### PROBLEM DETAILS
Output the lines of the records below exactly, beginning at their first line and ending at the line with "You are a computer-use"; include no pictures.

*** Opening of DATASET RECORDS ***

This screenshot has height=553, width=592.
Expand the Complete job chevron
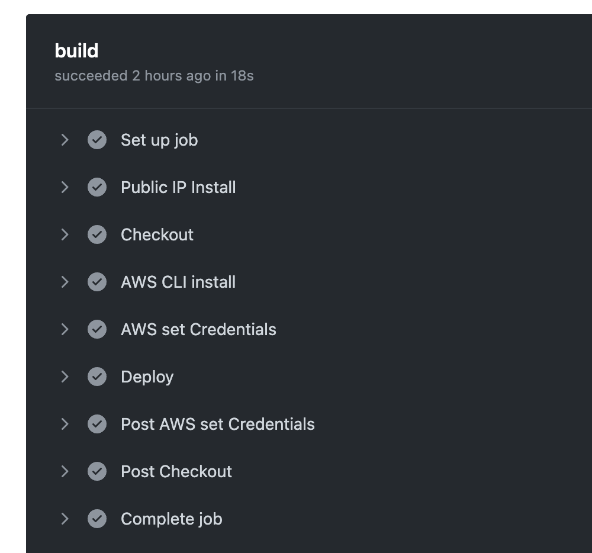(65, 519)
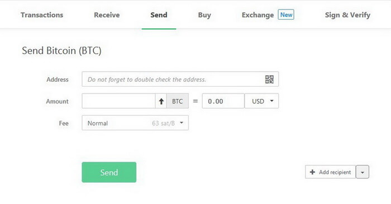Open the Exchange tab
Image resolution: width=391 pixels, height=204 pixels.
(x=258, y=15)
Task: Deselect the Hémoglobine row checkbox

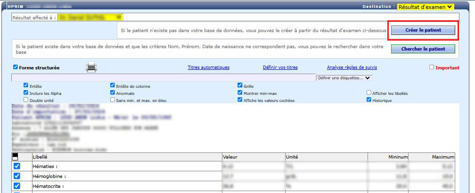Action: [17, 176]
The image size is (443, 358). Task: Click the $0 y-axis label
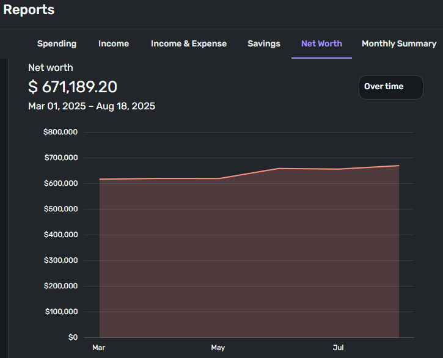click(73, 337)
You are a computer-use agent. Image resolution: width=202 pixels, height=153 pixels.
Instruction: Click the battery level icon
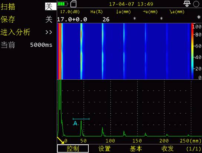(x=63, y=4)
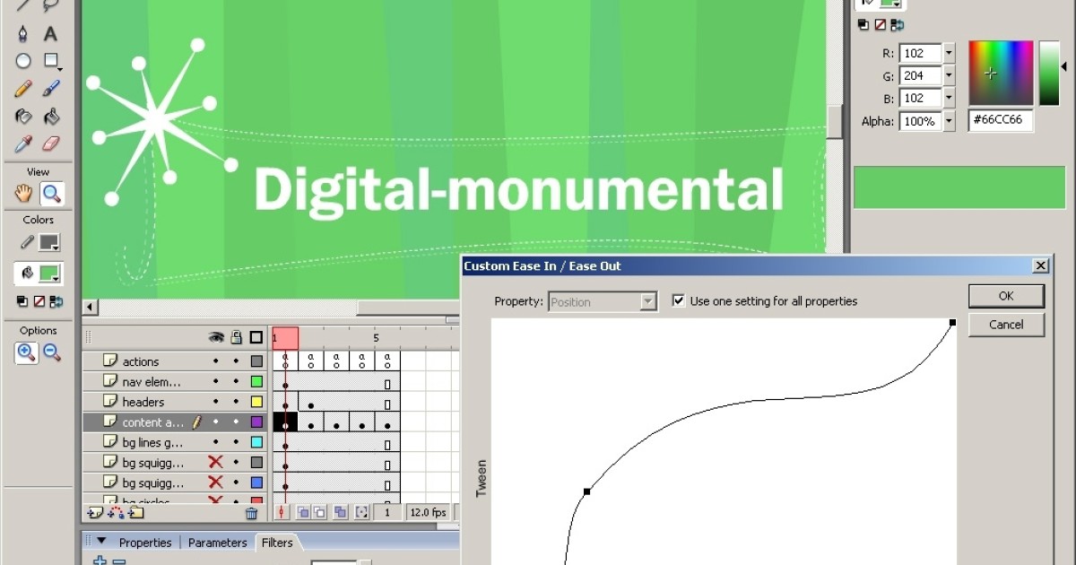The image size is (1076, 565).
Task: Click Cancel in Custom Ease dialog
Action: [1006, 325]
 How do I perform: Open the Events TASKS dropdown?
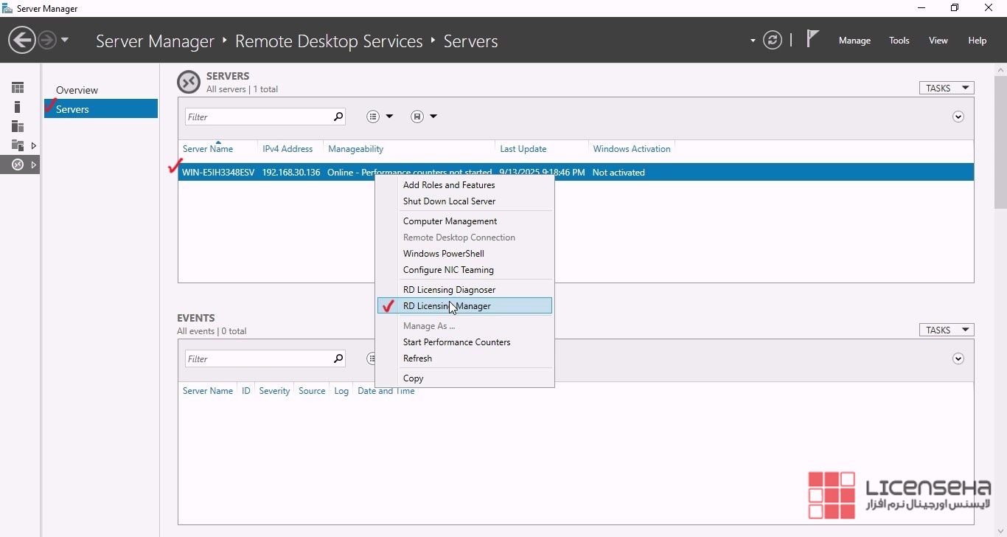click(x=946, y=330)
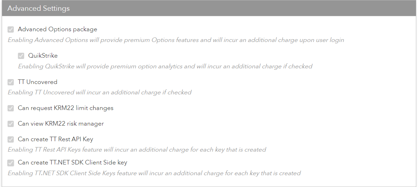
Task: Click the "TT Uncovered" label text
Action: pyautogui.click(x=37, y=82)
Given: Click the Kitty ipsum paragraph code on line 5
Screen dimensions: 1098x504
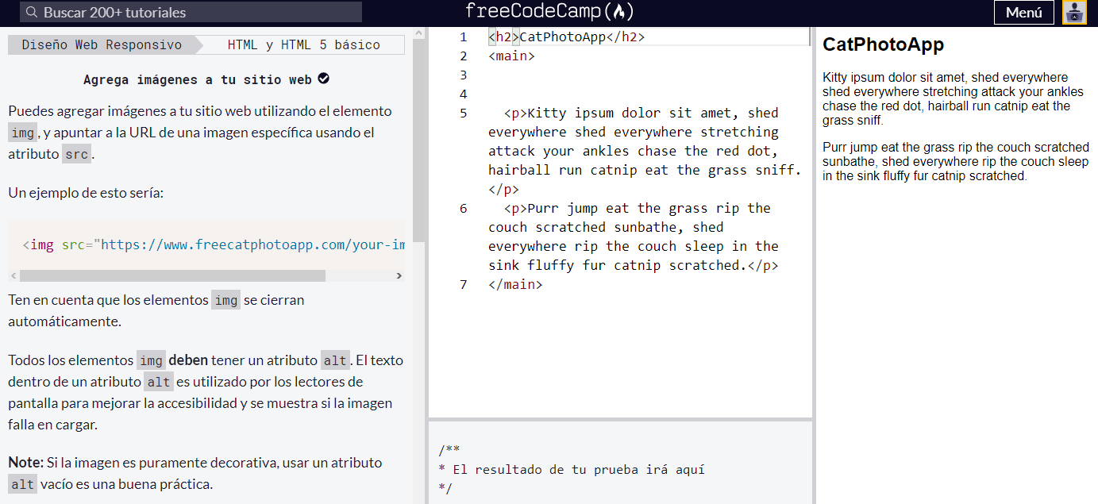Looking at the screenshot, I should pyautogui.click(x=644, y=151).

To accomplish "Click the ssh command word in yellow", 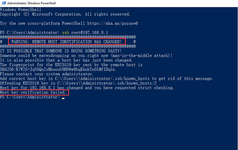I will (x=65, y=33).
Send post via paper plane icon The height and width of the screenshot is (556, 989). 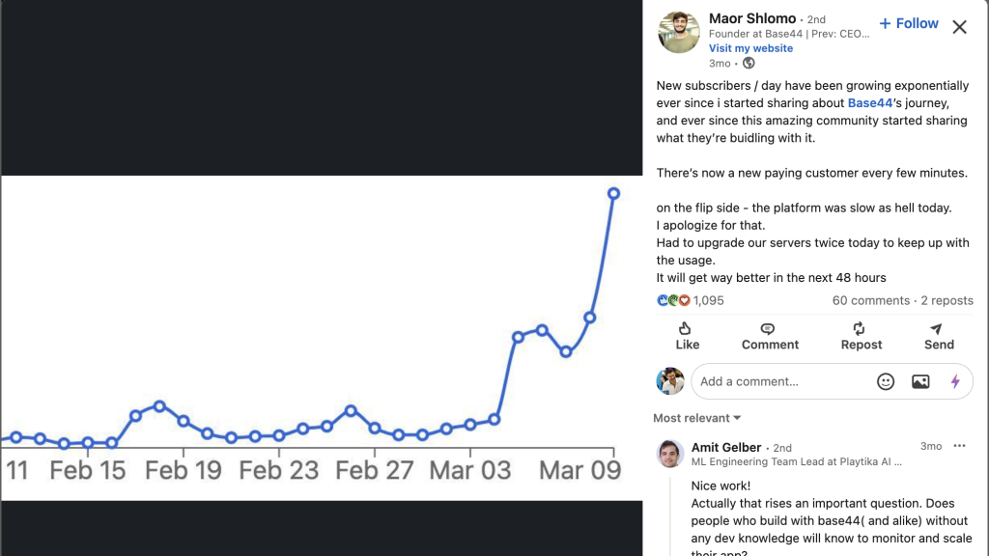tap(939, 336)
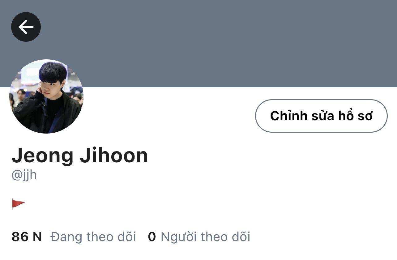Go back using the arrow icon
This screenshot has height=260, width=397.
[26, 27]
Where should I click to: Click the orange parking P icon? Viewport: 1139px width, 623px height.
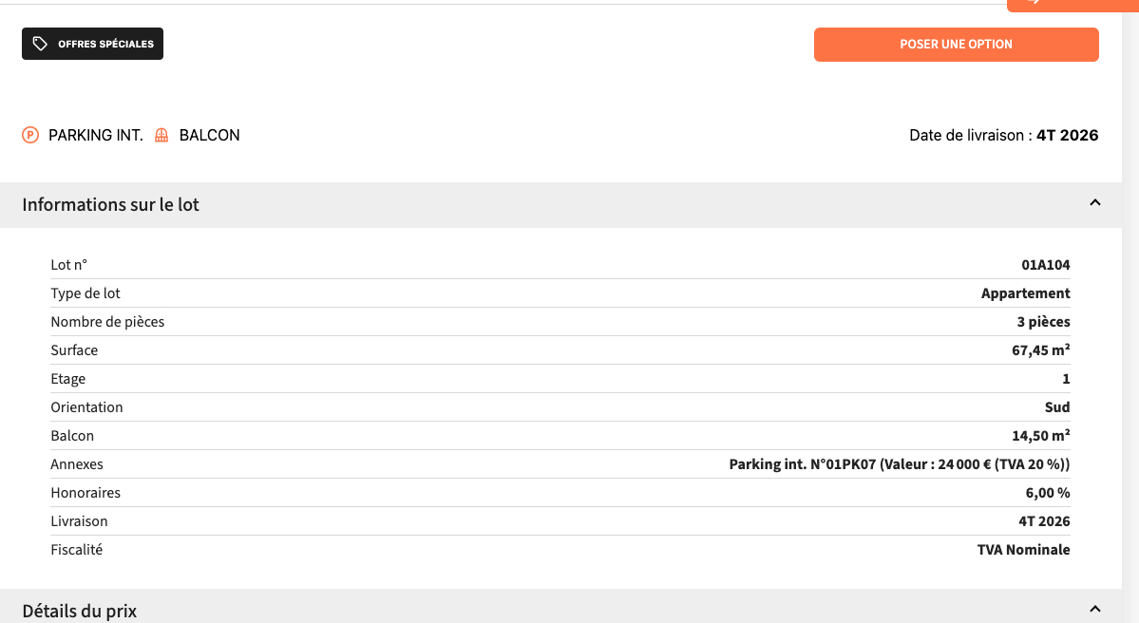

*** Close of DATASET RECORDS ***

### WRITTEN RESPONSE
This screenshot has height=553, width=592.
Expand the Complete job chevron
(65, 519)
Open the Exchange tab
Image resolution: width=391 pixels, height=204 pixels.
(x=258, y=15)
Task: Deselect the Hémoglobine row checkbox

Action: [17, 176]
The image size is (443, 358). Task: Click the $0 y-axis label
click(73, 337)
You are a computer-use agent. Image resolution: width=202 pixels, height=153 pixels.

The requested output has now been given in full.